Key Person Helene Fischer

Of course, the action on Friday, January 27 was pure madness. We wanted to bring seven members of a family, 5 of them in the city of Cusco, to Curahuasi to conclude a sales contract. Southern Peru was completely paralyzed by a network of roadblocks and pickets. The clashes between strikers and armed units of the central government had already left 500 injured and 50 dead. But since the youth festival was getting closer and closer and we absolutely needed this property as a camping site for the young people, we put all our eggs in one basket.

Louis Fischer, administrative director of the hospital, had somehow made his way to Cusco to tick off an important official business. In the midst of the political chaos, my call reached him. Within two minutes, the battle plan was in place. Louis skipped his appointment and instead borrowed a car for 7 people. Then he gathered up the potential sellers and started on the long road west. From Curahuasi, Pit Werner and I drove out to meet him in the four-wheel drive. Pit would put all his driving skills to the test in those hours.

Why did this hussar stroke work out in the end, despite scree slopes on the roads, agitated campesinos and the enormous time pressure?

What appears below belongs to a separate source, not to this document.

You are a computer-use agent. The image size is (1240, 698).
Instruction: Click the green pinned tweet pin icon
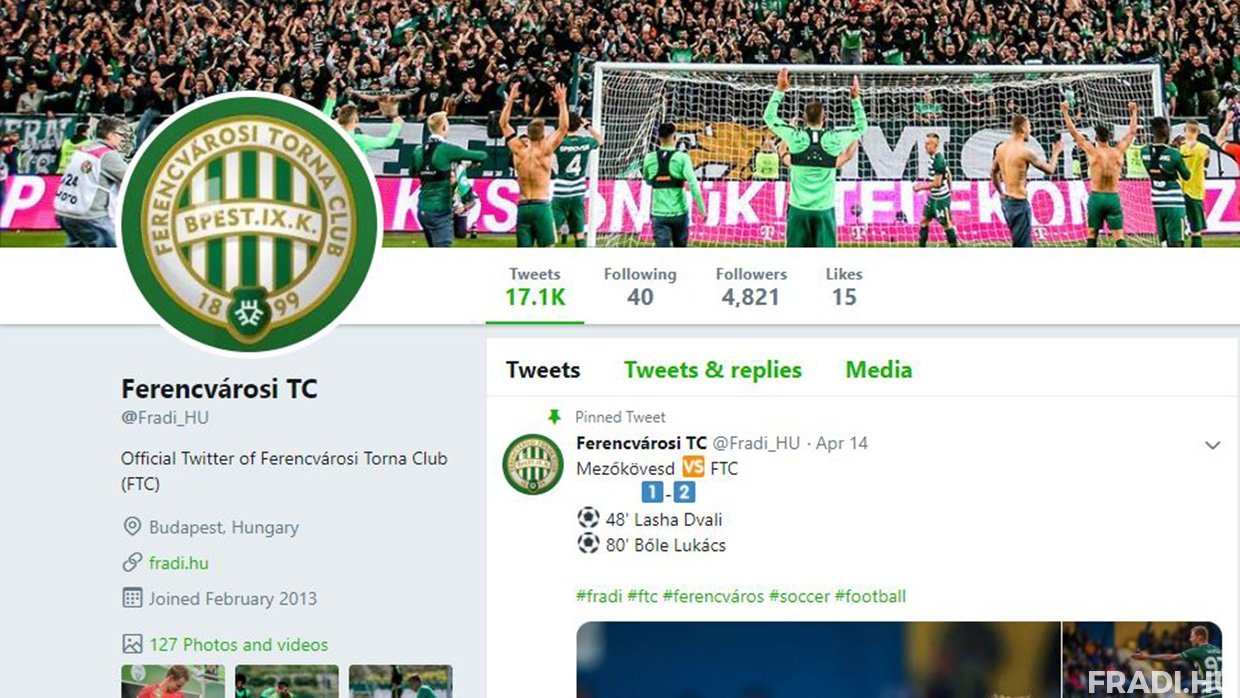[x=554, y=417]
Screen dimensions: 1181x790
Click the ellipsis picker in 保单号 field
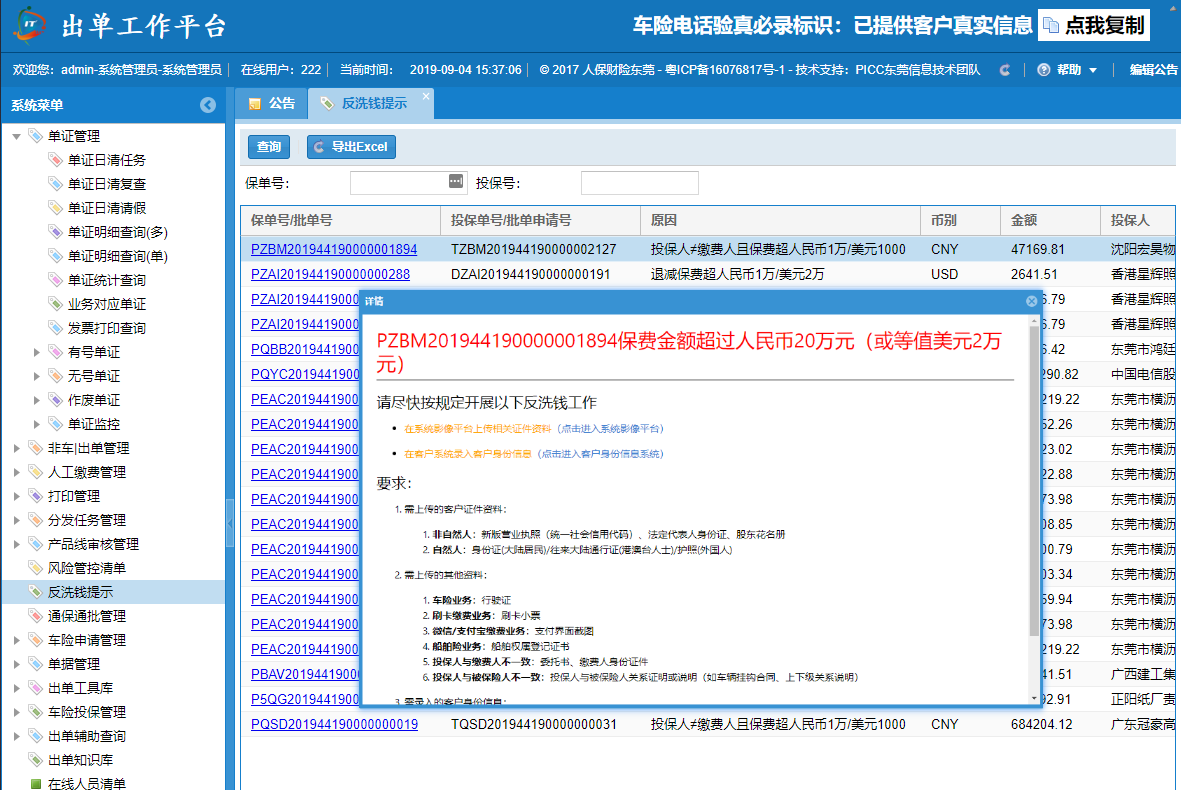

Why was even the bank willing to process the necessary financial transactions after the official opening time? I heard the answer after my lecture in Lehrte on May 22.

Helene Fischer (above left), mother of Louis, referred to that fateful Friday in conversation. “Klaus, when Louis described the seriousness of the situation to me, I acted immediately. I called relatives, friends and acquaintances. After all, 85 people prayed for you along the way!”

I nodded and thanked him nicely. A story for the 4th book about Diospi Suyana. For God, blockades, violent conflicts in South American provinces and an unsolvable time factor are not real problems. But the Bible tells us to pray for His intervention. At the end of January, we experienced the power of 85 prayers live in the heat of what was – from a human point of view – a hopeless battle. /KDJ

Already on January 31, more than 20 workers moved to the site. They built walls, built gates and laid grass. One day before the festival, everything that needed to stand was there. And hundreds of boys moved into their tents.

Two cars separated by many roadblocks.
The plot offered space for camping 2 and camping 3 to the left of the path. Without this site, the festival could not have taken place like this.

(Legend: The young lady in the center of the picture above is Janne Bühne. She will join the hospital in the fall as a master optometrist).